La loi pour l’initiative économique du 1er août 2003 institue un grand nombre de mesures favorisant tant la création que la transmission d’entreprises.

Elle prévoit notamment des mesures de transition permettant au salarié d’initier son projet d’entreprise en conservant son contrat de travail et de demander un congé total ou un travail à temps partiel pour une durée d’un an renouvelable une fois.

Corrélativement, une exonération de cotisations sociales relatives à la nouvelle activité de l’entrepreneur est prévue, qu’il choisisse le statut salarial ou celui de travailleur indépendant.

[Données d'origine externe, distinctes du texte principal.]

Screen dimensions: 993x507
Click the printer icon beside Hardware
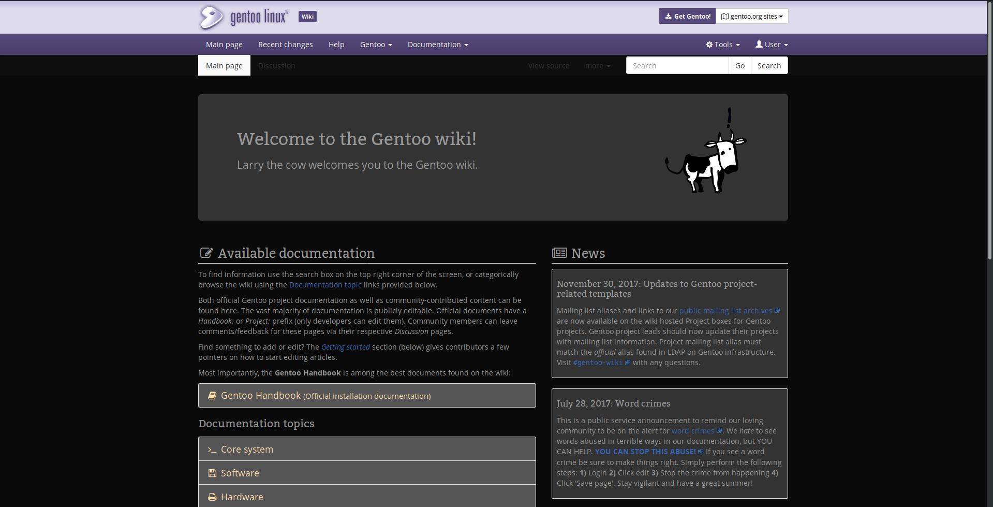pos(212,497)
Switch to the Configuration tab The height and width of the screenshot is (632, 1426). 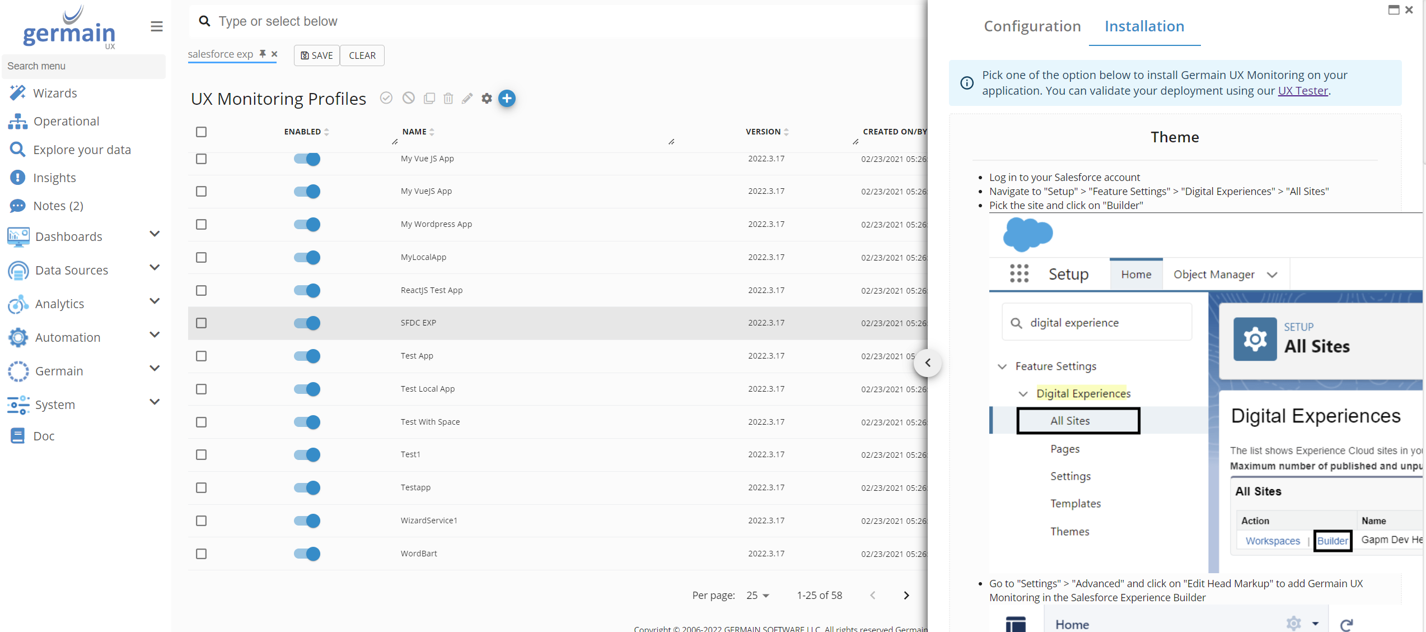(x=1032, y=26)
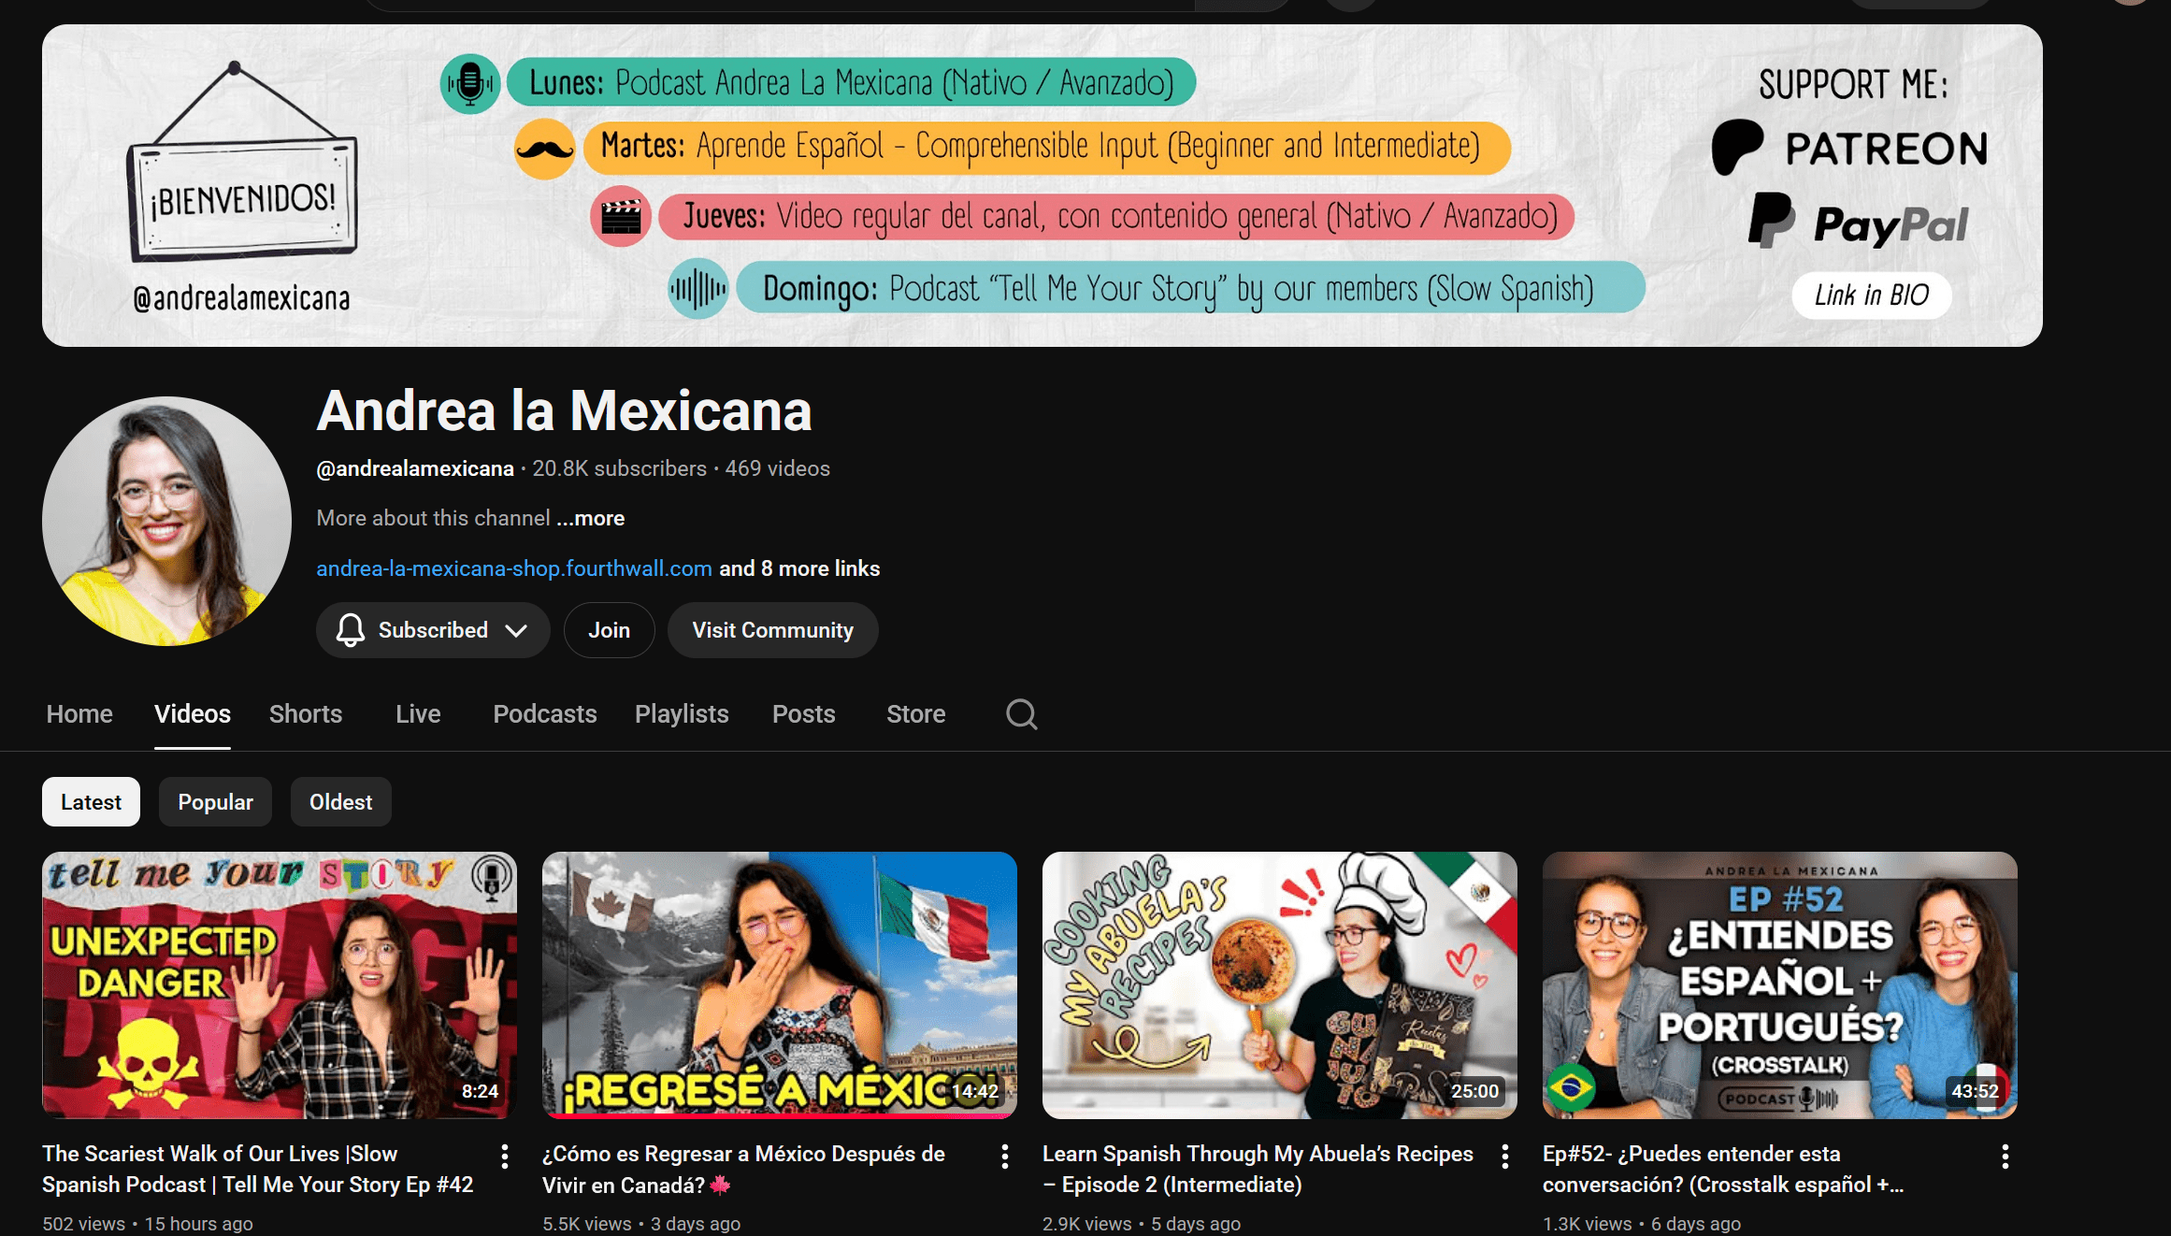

Le texte met en place diverses incitations fiscales telles :

  une réduction d‘impôt en cas de reprise d’une société financée par un prêt : les particuliers qui contractent un emprunt bancaire pour se porter acquéreur d’une société soumise à l’impôt sur les sociétés ont droit à une réduction d’impôt sur le revenu dans la limite de 25 % des intérêts versés plafonnés à 10.000 euros pour un célibataire et à 20.000 euros pour un couple (soit une déduction maximale de 2.500 euros pour un célibataire et de 5.000 euros pour un couple) ;

  la non taxation des retraits anticipés de PEA pour financer une création ou une reprise : désormais les retraits à cette fin, à quelque moment qu’ils interviennent, n’entraînent plus de taxation ni de fermeture du Plan ;

  la déduction des pertes en capital : en cas de cessation des paiements dans les huit années suivant la constitution de la société, les souscriptions au capital par des personnes physiques domiciliées en France sont déductibles de leur revenu net global dans la nouvelle limite de 30.000 euros pour un célibataire et de 60.000 euros pour un couple.

Certaines mesures sociales apportent encore des améliorations en donnant à l’entrepreneur :

  la possibilité de reporter les cotisations sociales pendant les douze premiers mois d’activité,

  ou d’échelonner lesdites cotisations reportées, sur cinq années au plus.